**TO BE DONE**
Rewrite the part of the material that opens with the line containing "This screenshot has width=549, height=399." and closes with the line containing "Action: (693, 766)", putting "image" wherever "screenshot" appears and changing nothing else. Leave the pictures out of your answer.

**SUPPLIED DATA**
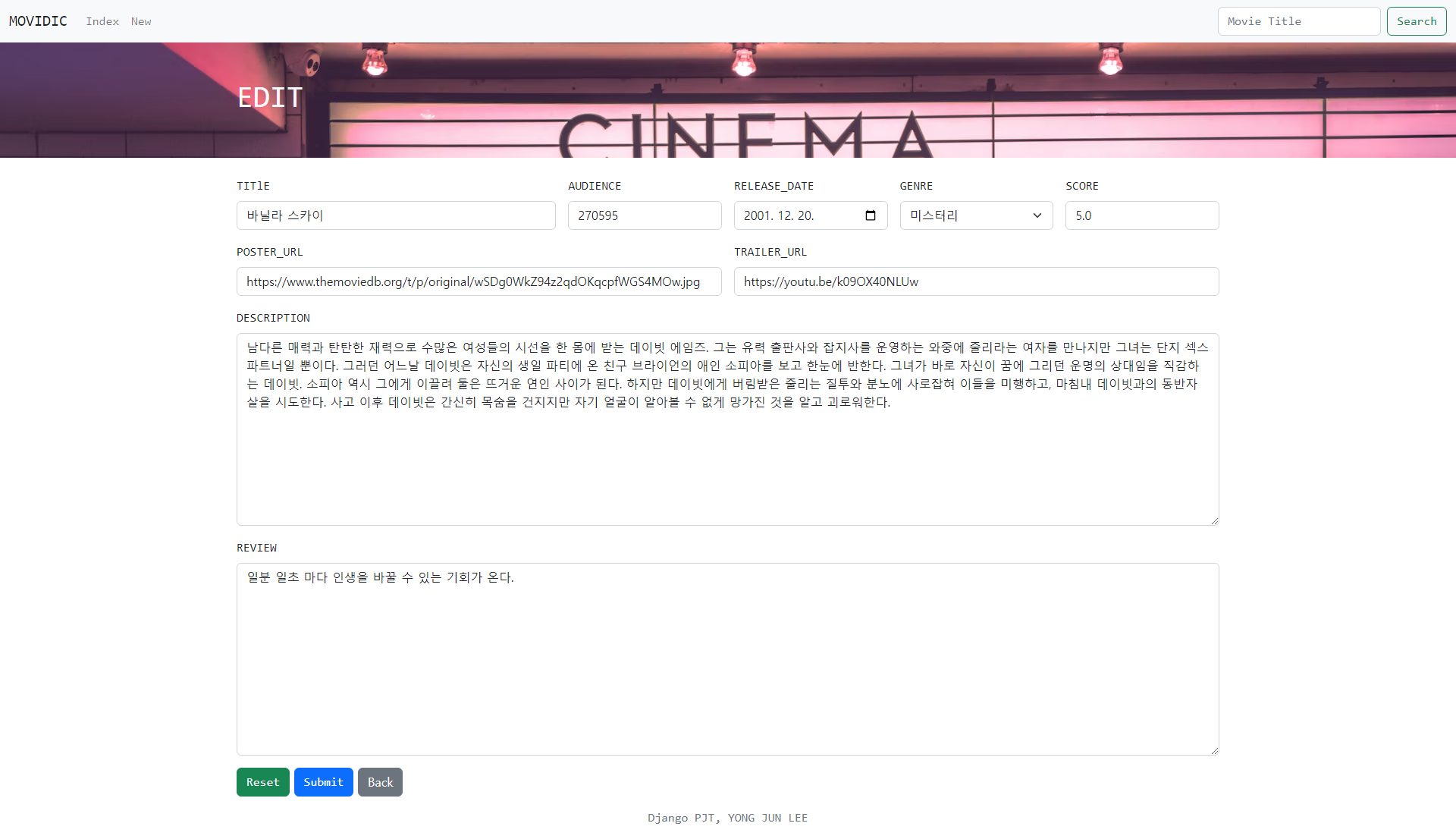Click the MOVIDIC brand logo
The image size is (1456, 839).
pyautogui.click(x=38, y=21)
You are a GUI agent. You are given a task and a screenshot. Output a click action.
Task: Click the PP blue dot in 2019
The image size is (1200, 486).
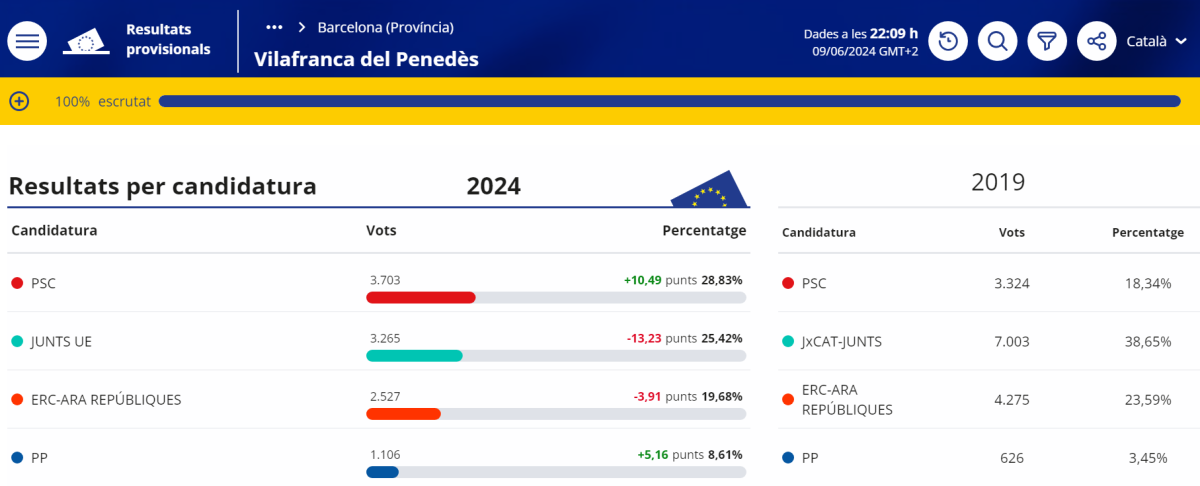pyautogui.click(x=788, y=458)
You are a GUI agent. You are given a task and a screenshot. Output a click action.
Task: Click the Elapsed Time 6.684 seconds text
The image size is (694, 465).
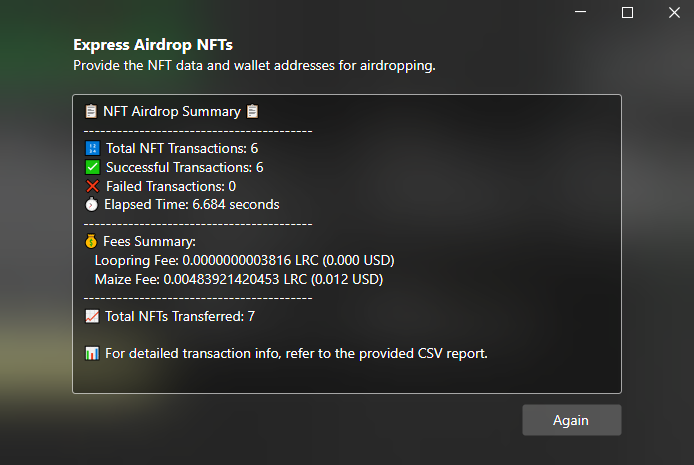192,204
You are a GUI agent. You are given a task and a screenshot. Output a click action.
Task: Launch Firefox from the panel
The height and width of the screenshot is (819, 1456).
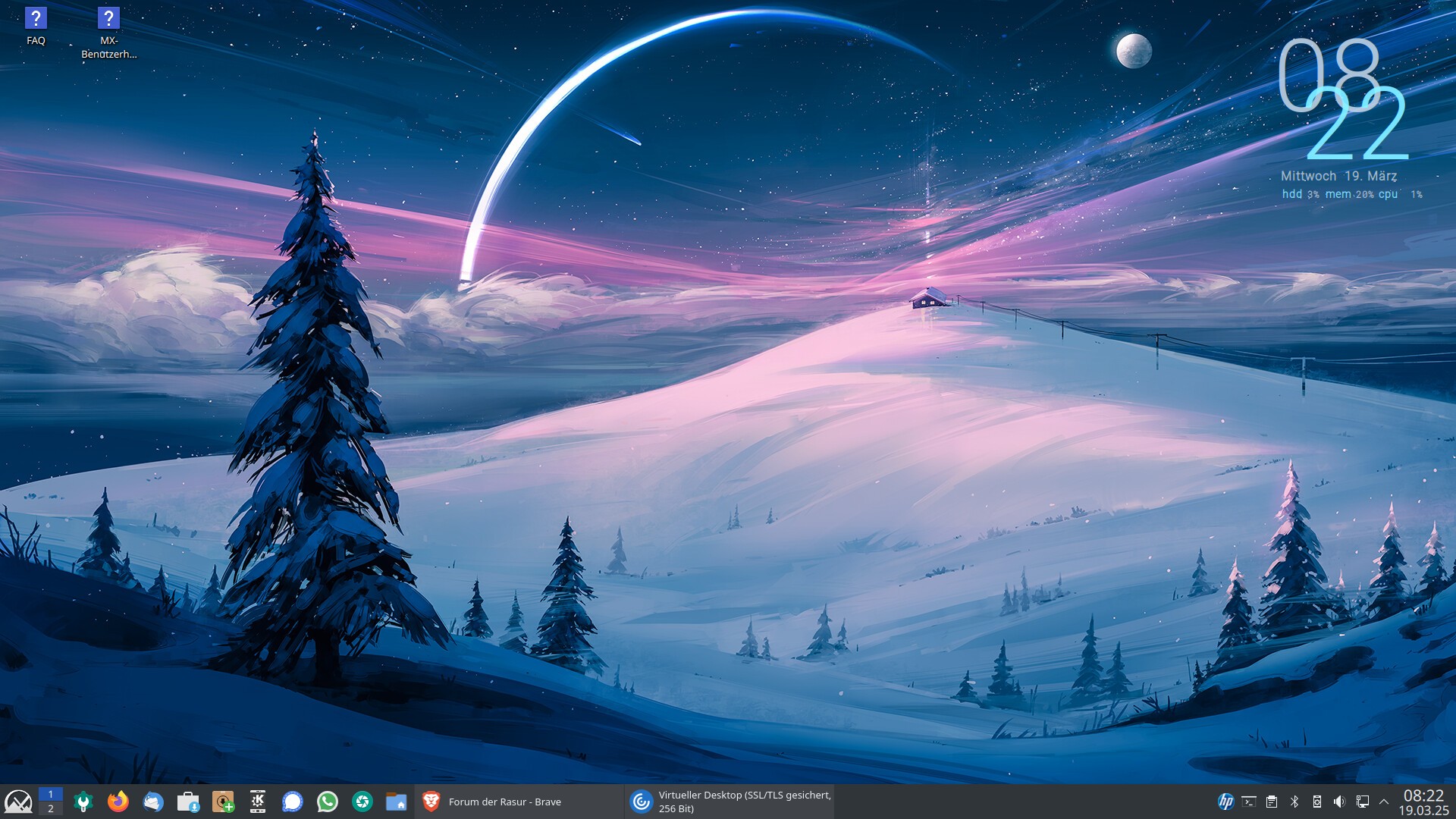(118, 802)
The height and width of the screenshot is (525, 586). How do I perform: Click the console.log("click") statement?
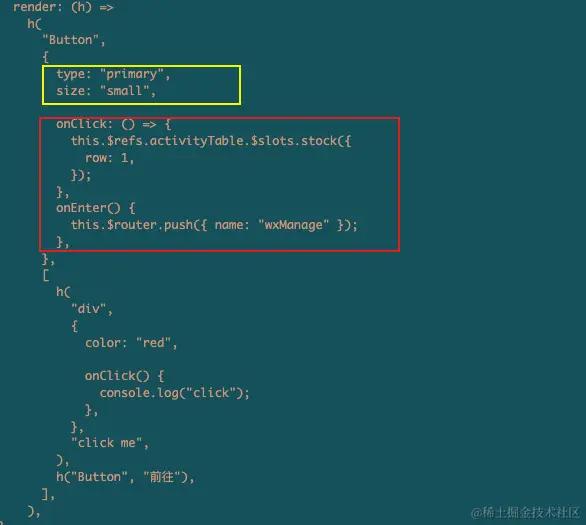pos(174,393)
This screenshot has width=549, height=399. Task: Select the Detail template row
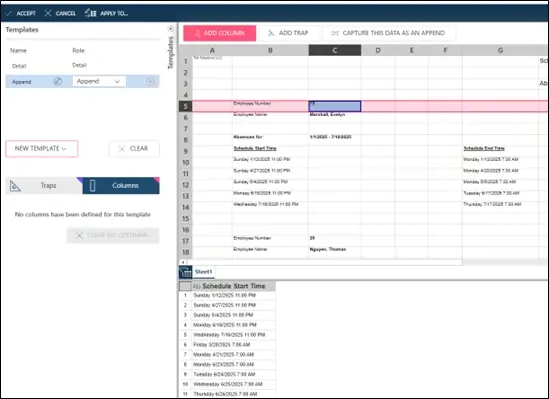[83, 65]
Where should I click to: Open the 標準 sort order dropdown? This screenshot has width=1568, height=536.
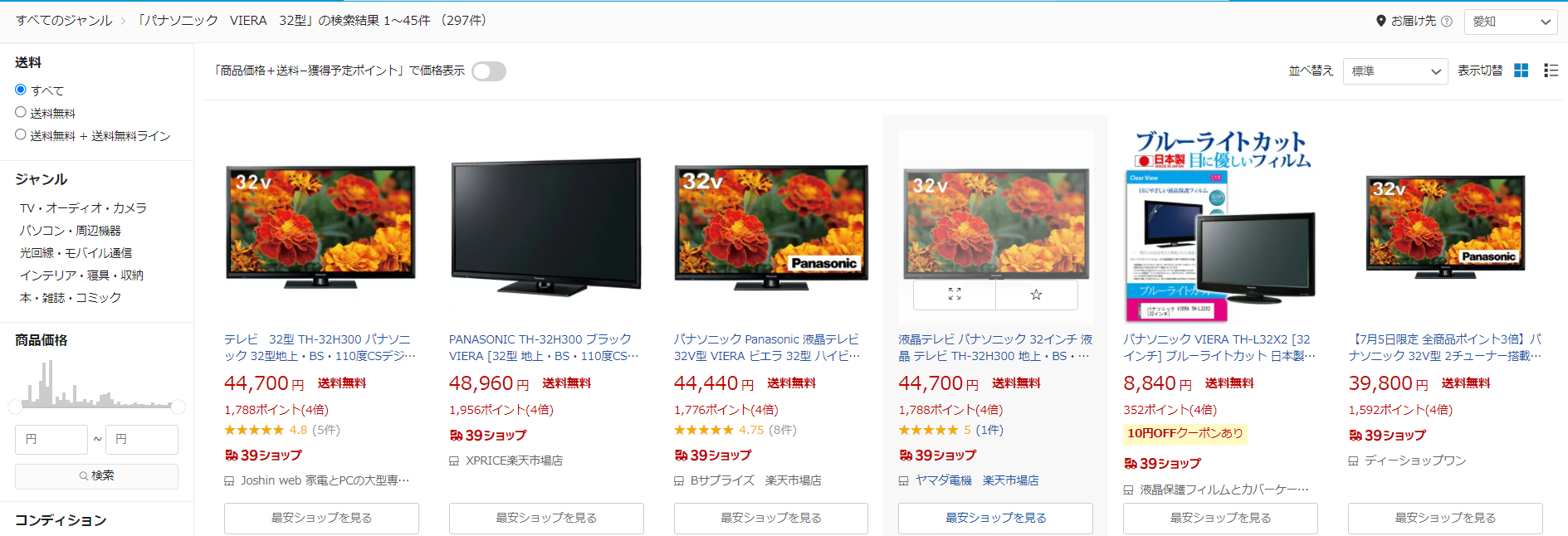pos(1395,71)
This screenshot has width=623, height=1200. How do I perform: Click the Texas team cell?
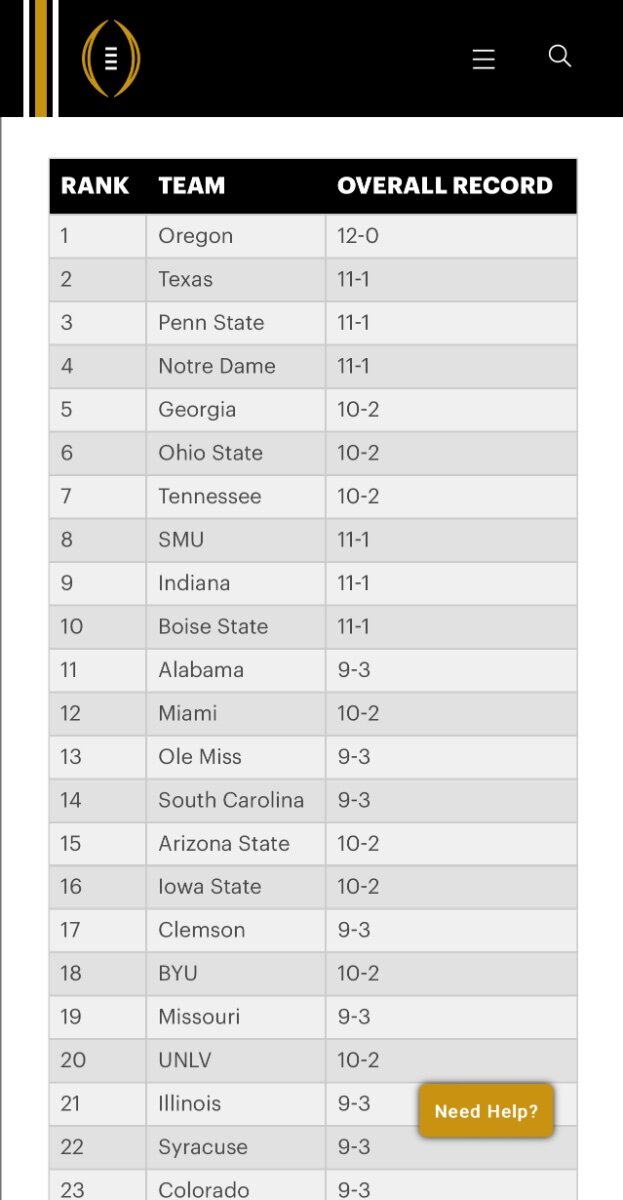click(x=236, y=279)
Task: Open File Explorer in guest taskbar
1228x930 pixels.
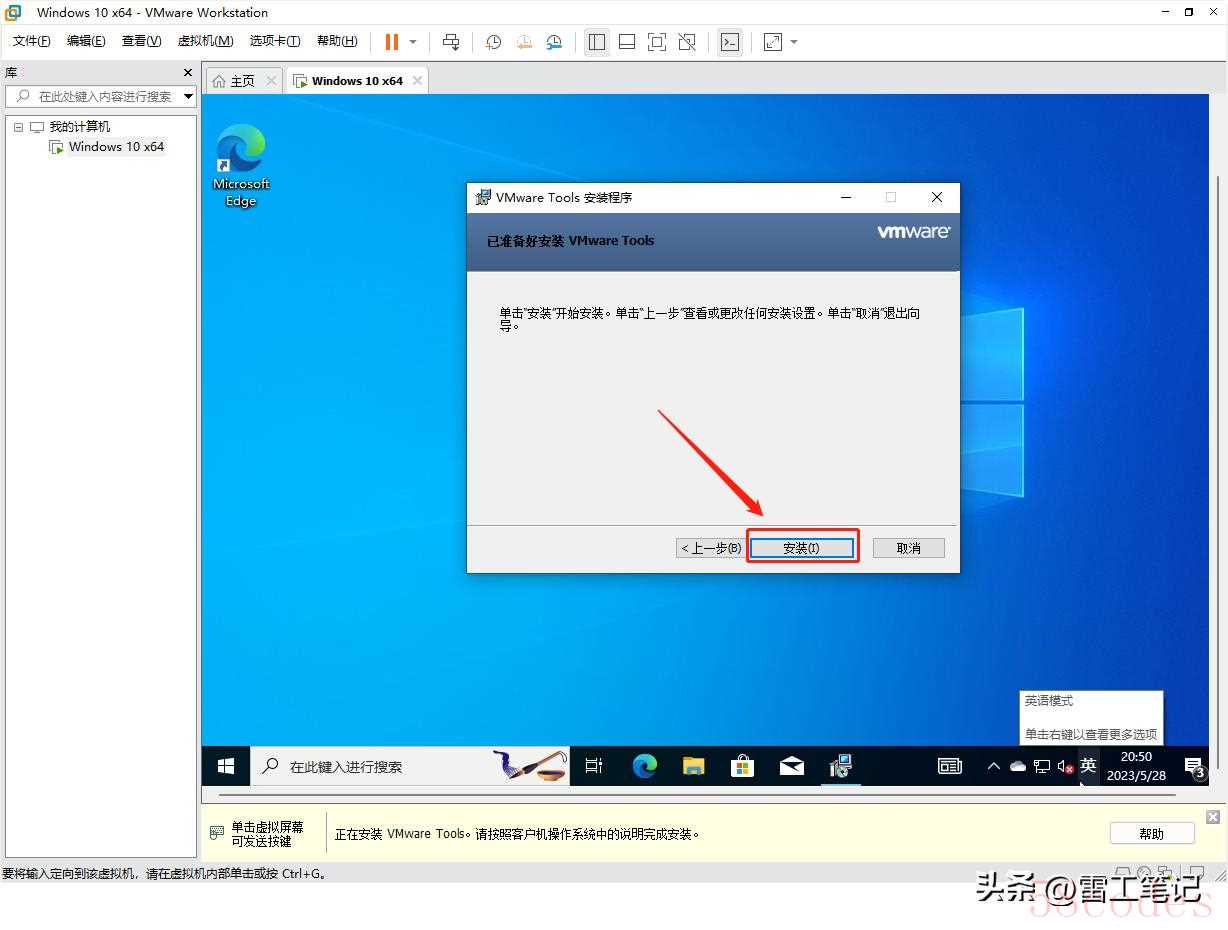Action: (693, 766)

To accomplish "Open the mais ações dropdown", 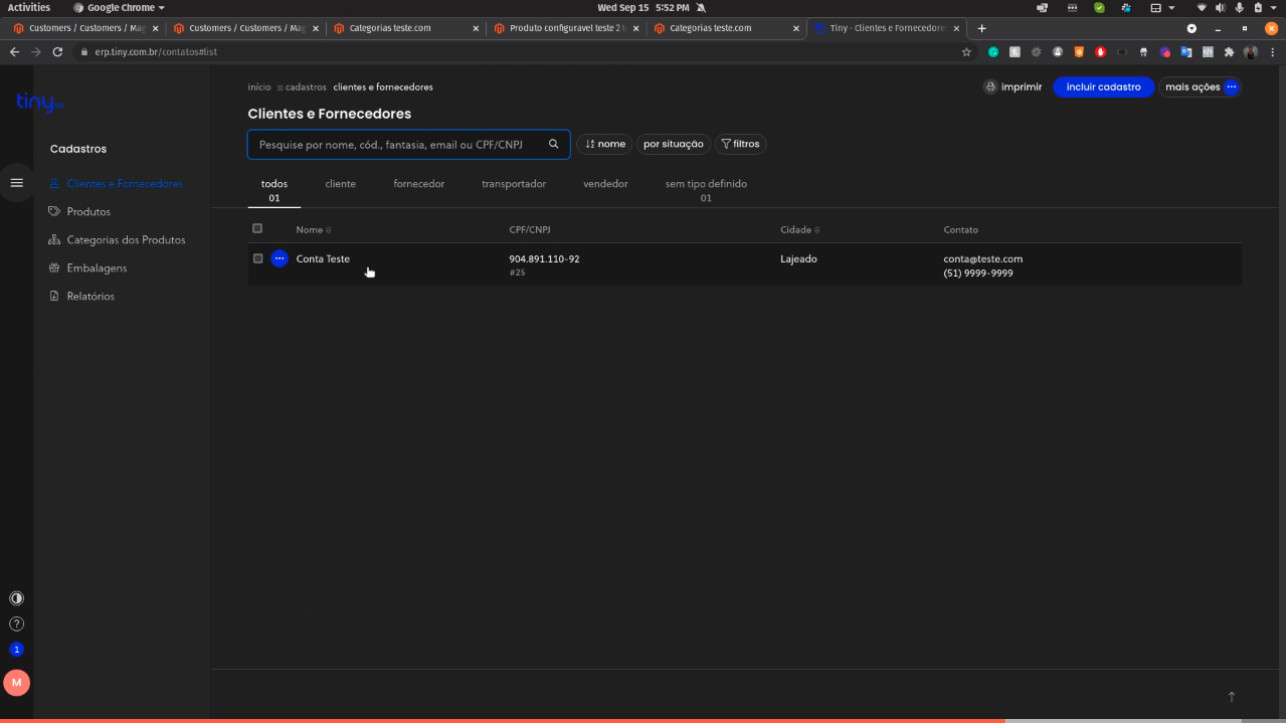I will (x=1200, y=87).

**WRITTEN SOLUTION**
This image has width=549, height=399. Task: Select the Detail template row
[83, 65]
Where should I click to: Open the 標準 sort order dropdown? This image has width=1568, height=536.
pos(1395,71)
This image has width=623, height=1200. How do I perform: Click the Texas team cell?
click(x=236, y=279)
Task: Open File Explorer in guest taskbar
1228x930 pixels.
Action: (693, 766)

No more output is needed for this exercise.